The key to a really good two-piece band, regardless of genre or instruments, is communication. The best two-pieces are constantly in a musical conversation with one another. Regal Cheer understand this, and have it baked into their music. It’s apt then that ‘Quite Good’ is an album about the breakdown of communication, the ending of friendships, life’s constant shifting. Nowhere is this more perfectly embodied than in lead single, ‘All The Best’. It’s the album at its most furious, minor keys and shouted vocals and a tense, unrelenting drumbeat. Despite that, the message is fundamentally hopeful. A thematic contradiction, echoed in the music – guitar and drums almost at odds with each other in the verses before they come together in the choruses. Communication broken down and rebuilt. A conversation.
This discord is felt across the several singles released ahead of ‘Quite Good’. It’s structural in ‘Crumbs’, another song about the crumbling apart of a relationship. Verse, chorus and bridge break down and lose their meaning here, shifting from classic Regal fast-paced punk to anthemic half time over the course of a scant two minutes. “Call it what it is, it’s a waste of time,” Menear and guitarist Max Cleworth yell together, while doing anything but wasting time.
Or in ‘Slalom Gates’, slightly slower than most of the album and certainly longer – clocking in at a whopping 2:16 – a thematic breakdown of attention mirrored once again in the music. “The attention span’s gone,” sings Cleworth, cutting the final line of the first verse in half and leading to a wordless chorus. Almost as if the band had simply forgotten to sing. At its quietest, just ahead of ‘Slalom Gates’, comes ‘Queue’ featuring Soot Sprite. A duet, nothing but guitars and vocals, each conversing with one another. Slide guitar speaks in response to strummed chords, male and female vocals in soft harmony. It’s dreamy, haunting, and stands out all the more because it seems to come out of nowhere. Perhaps that’s because it fits perfectly within an album that is so deeply conversational, so deliberately about taking time to figure things out and move on: “The queue is the best place to get off the ride”.
These feelings come home to roost in the album’s closer, ‘Cyclical’, a song struggling with Nietzsche’s Great Recurrence, filled with repetition and the anxiety of living. “A continuous loop that’s never ending,” sings Menear, before questioning: “How long have we all got left? How long until it all resets?” There is no answer here, beyond the final refrain shouted by Cleworth and Menear, in one final agreement: “Nothing stays the same”.
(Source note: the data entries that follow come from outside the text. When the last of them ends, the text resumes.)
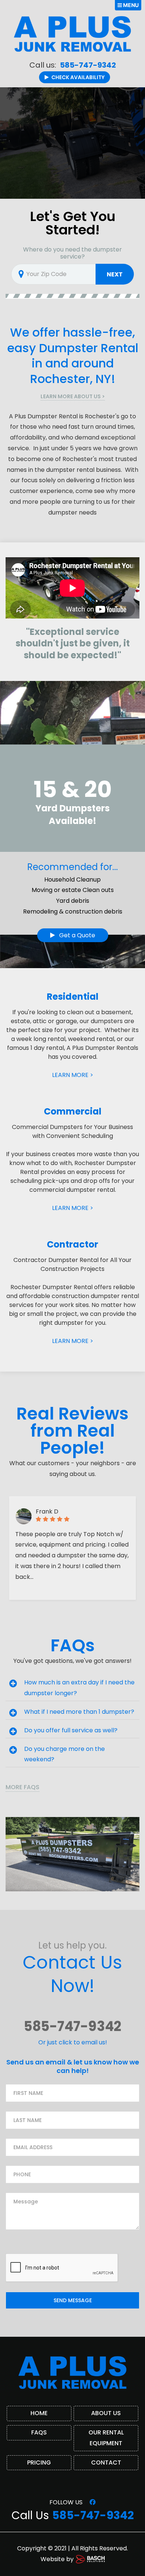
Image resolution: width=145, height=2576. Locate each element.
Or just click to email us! (72, 2042)
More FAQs (22, 1787)
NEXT (115, 274)
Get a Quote (76, 935)
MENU (130, 5)
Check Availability (77, 77)
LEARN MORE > (72, 1075)
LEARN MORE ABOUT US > (73, 396)
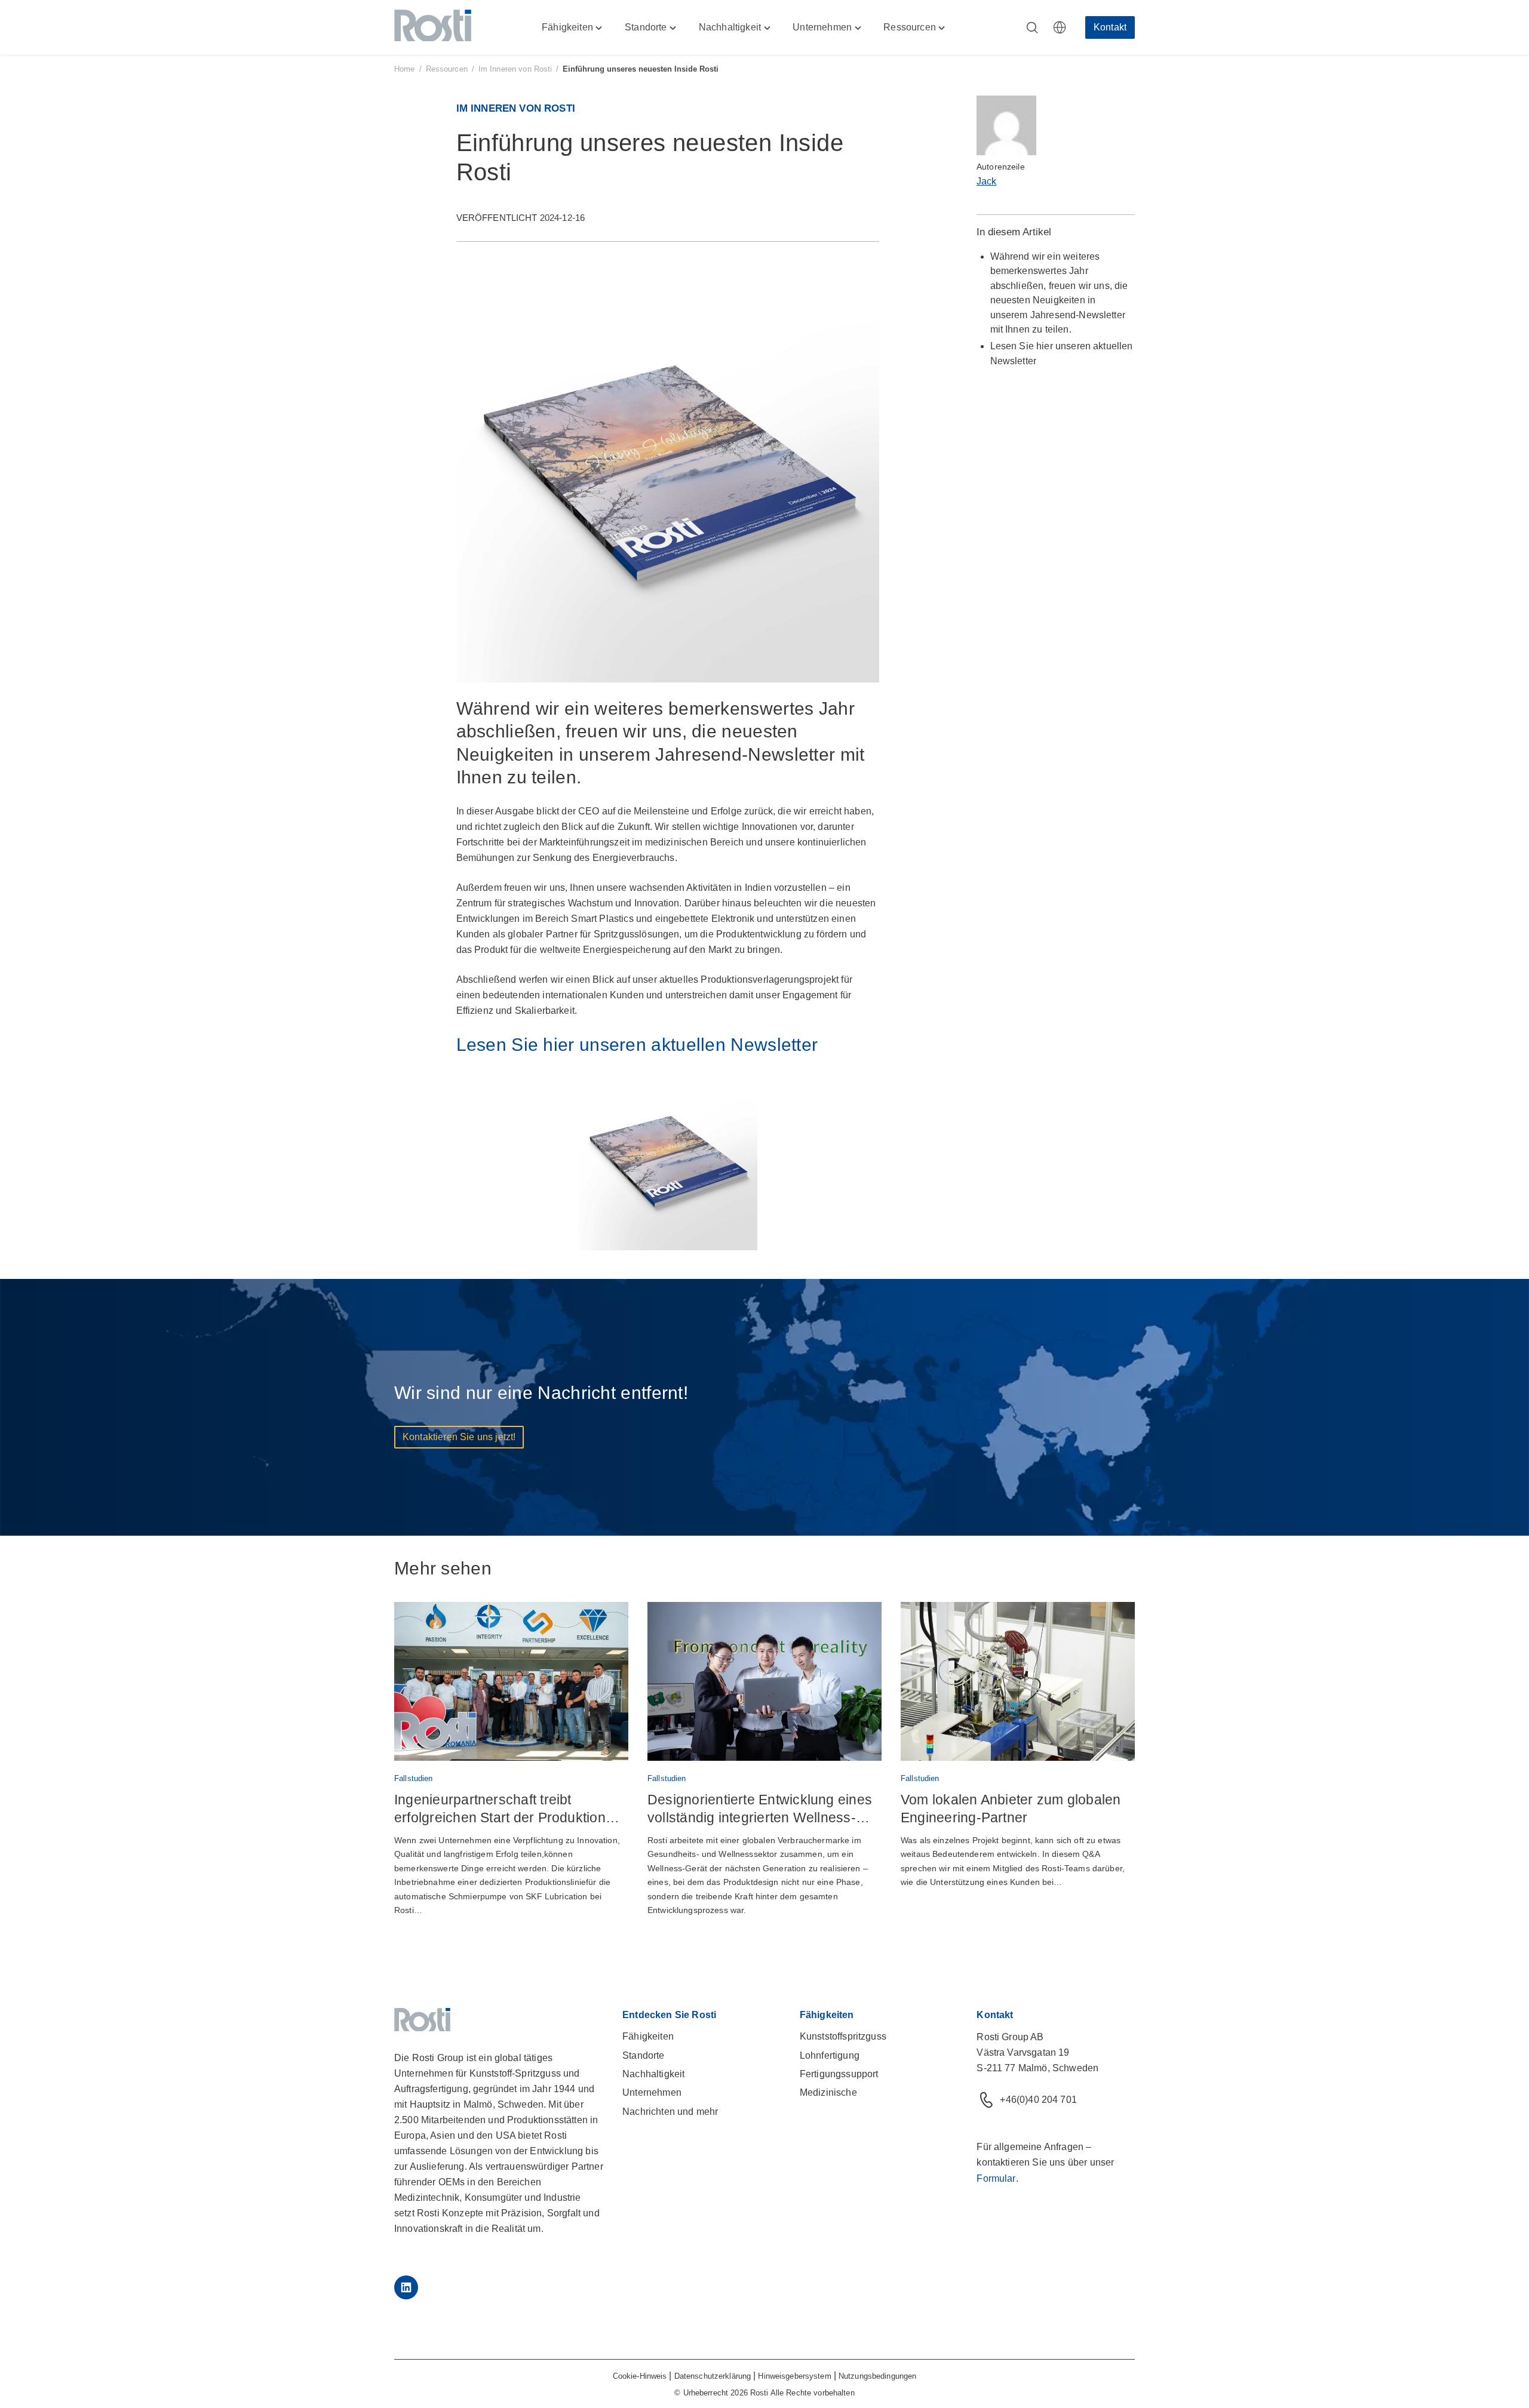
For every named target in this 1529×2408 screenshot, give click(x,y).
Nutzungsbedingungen (877, 2376)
‘Quite Good’ is impressive in how much is achieved with so little. Regal Cheer are delivering stripped back punk in the same vein that PUP opened so successfully over a decade ago. Given its sparse instrumentation, Regal Cheer have chosen minimalist depth rather than a broad, expansive soundscape. There’s no fat to trim here. Every song has its place on the record, and the music is set to work on the themes of communication, conversation, and postmodern anxiety just as much as the vocals. It’s their best recorded work to date, perfectly capturing their infectious live energy and showing that when all artifice is stripped away, what’s left behind is heart.